Step two: find an instrument. Look at rate review periods where the commercial loading changed uniformly across segments. These create price variation that is mechanically related to the loading decision, not to individual risk quality. Even imperfect instruments — ones that explain only some of the price variation — improve on pure observational estimation. The first-stage F-statistic tells you whether the instrument has enough relevance to be useful.
Step three: rebuild on post-2022 data. This is not optional. The pre-GIPP data is structurally invalid. Three years of post-January-2022 renewal observations are now available. Use them.
Step four: quantify the uncertainty. Whether through the Kumar et al. two-stage Bayesian structure or a simpler bootstrap of the DML estimates, you need a distribution over the elasticity parameter, not just a point estimate. Pricing decisions made without uncertainty quantification are falsely precise. The Bayesian posterior is the right goal; honest bootstrapped intervals are a reasonable starting point.
What we do not know
The 3–5x bias estimate from Woodard & Yi is not a UK motor fact. It is an empirical finding from a different insurance product in a different country under a different regulatory regime, applied as a structural argument to UK motor. The size of the bias here could be larger or smaller. We do not have access to a large UK motor dataset with a valid instrument and will not pretend to have done that calculation.
The post-GIPP structural break is directionally certain — the mechanism is unambiguous — but the magnitude is empirical.

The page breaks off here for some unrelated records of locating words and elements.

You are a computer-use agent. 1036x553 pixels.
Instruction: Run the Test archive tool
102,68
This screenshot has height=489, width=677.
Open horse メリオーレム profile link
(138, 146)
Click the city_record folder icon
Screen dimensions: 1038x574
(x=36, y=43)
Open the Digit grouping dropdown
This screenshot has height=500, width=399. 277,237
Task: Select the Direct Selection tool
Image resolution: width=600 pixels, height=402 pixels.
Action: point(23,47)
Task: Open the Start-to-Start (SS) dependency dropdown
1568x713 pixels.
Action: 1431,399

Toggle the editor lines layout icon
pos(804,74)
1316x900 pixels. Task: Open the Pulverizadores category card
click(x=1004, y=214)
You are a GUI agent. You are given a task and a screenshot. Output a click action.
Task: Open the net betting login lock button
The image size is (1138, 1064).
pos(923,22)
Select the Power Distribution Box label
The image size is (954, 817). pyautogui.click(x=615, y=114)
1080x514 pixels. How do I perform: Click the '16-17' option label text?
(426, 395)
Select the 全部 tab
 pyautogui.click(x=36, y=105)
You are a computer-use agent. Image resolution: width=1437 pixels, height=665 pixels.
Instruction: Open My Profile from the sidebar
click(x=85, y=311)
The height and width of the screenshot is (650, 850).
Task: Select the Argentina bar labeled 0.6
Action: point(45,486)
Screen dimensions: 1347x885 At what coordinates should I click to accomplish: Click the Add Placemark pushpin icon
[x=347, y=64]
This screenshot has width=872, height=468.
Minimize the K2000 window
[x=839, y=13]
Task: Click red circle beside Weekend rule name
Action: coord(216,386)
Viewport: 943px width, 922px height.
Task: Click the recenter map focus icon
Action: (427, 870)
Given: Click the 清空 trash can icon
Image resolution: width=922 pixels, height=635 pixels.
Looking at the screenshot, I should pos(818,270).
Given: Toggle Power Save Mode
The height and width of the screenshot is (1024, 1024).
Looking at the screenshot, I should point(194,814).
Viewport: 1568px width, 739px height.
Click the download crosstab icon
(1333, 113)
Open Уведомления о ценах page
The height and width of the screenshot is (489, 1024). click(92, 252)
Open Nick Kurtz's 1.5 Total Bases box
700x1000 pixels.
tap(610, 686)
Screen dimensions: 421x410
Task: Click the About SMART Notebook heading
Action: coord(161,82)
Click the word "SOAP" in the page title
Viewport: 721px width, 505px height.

How much of pre-GIPP retention stickiness was genuine price insensitivity versus inertia is not established from public data.
If you have estimated the true causal elasticity on UK motor PCW data with a proper instrument and found something substantially different from the naive OLS estimate — in either direction — we would very much like to know what you found.
References
- Woodard, J.D. & Yi, F. (2020). Estimation of Insurance Deductible Demand Under Endogenous Premium Rates. Journal of Risk & Insurance, 87(2), 477–500.
- Chernozhukov, V., Chetverikov, D., Demirer, M., Duflo, E., Hansen, C., Newey, W., & Robins, J. (2018). Double/debiased machine learning for treatment and structural parameters. The Econometrics Journal, 21(1), C1–C68.
- Kumar, A., Boluki, S., Isler, V., Rauch, C., & Walczak, T. (2022). Machine Learning based Framework for Robust Price-Sensitivity Estimation with Application to Airline Pricing. arXiv:2205.01875.
- FCA (2021). General Insurance Pricing Practices: final rules. PS21/5. Financial Conduct Authority, January 2021.
- FCA (2025). Evaluation Paper 25/2: An evaluation of our General Insurance Pricing Practices (GIPP) remedies. Financial Conduct Authority, July 2025.
- Burning Cost insurance-causal: Double Machine Learning for causal price elasticity in insurance.